## JOBS
a - Answer these questions from the forum post about a GZIP string, giving each answer on its own line:
(i) What kind of string does the system return in its response, according to the post?
(ii) Which website does the writer use to confirm that the string is GZIP compressed?
(iii) In which programming language is the writer trying to handle the string?
b - From the forum post about a GZIP string, copy the passage that begins with the words "I'm working with" and ends with "string in Java.".

## EXTRACT
1

I'm working with a system that returns a GZIP string (not a binary or stream) in its response. For example, gzip:H4sIAAAAAAAAALS9665wyXEd9i7zm21U37vnVwwZAREEAZJYgBEjMKq6uiVLNimQlBDRyLtnrX3GD+ACIlEDznyaffbpXV21Vl1W/bdf/vKv/3R/+fWXf/4n17/cX373y/l7/cPfXf+3f/nl1zxWrmW2Vfeev/vlL/p3f/7l1//4f//uF7vvj3+6f/unP/zy63/75T/9p//+CPz97375F/0v//zb3/2q/1X/+sc... (had to omit the full string as its very long) . I'm able to verify its GZIP compressed since tools such as https://www.multiutil.com/gzip-to-text-decompress/ are returning the expected uncompressed string.

However I'm stuck trying to find a way to handle this string in Java.

## DATA LISTING
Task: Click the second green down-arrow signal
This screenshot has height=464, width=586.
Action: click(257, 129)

---

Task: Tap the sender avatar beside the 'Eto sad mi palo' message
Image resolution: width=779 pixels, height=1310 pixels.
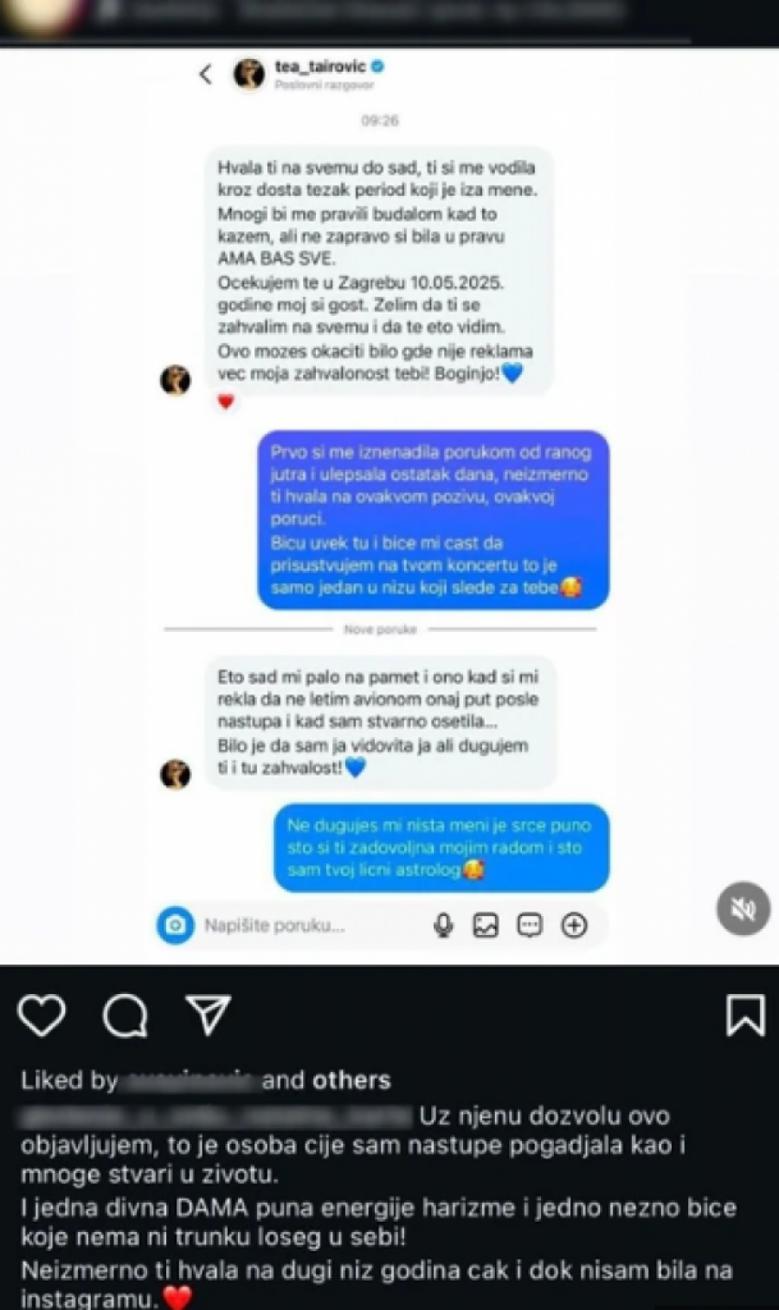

## ANSWERS IN ORDER
a -
(i) A GZIP string, not a binary or stream.
(ii) https://www.multiutil.com/gzip-to-text-decompress/
(iii) Java.

b -
I'm working with a system that returns a GZIP string (not a binary or stream) in its response. For example, gzip:H4sIAAAAAAAAALS9665wyXEd9i7zm21U37vnVwwZAREEAZJYgBEjMKq6uiVLNimQlBDRyLtnrX3GD+ACIlEDznyaffbpXV21Vl1W/bdf/vKv/3R/+fWXf/4n17/cX373y/l7/cPfXf+3f/nl1zxWrmW2Vfeev/vlL/p3f/7l1//4f//uF7vvj3+6f/unP/zy63/75T/9p//+CPz97375F/0v//zb3/2q/1X/+sc... (had to omit the full string as its very long) . I'm able to verify its GZIP compressed since tools such as https://www.multiutil.com/gzip-to-text-decompress/ are returning the expected uncompressed string.

However I'm stuck trying to find a way to handle this string in Java.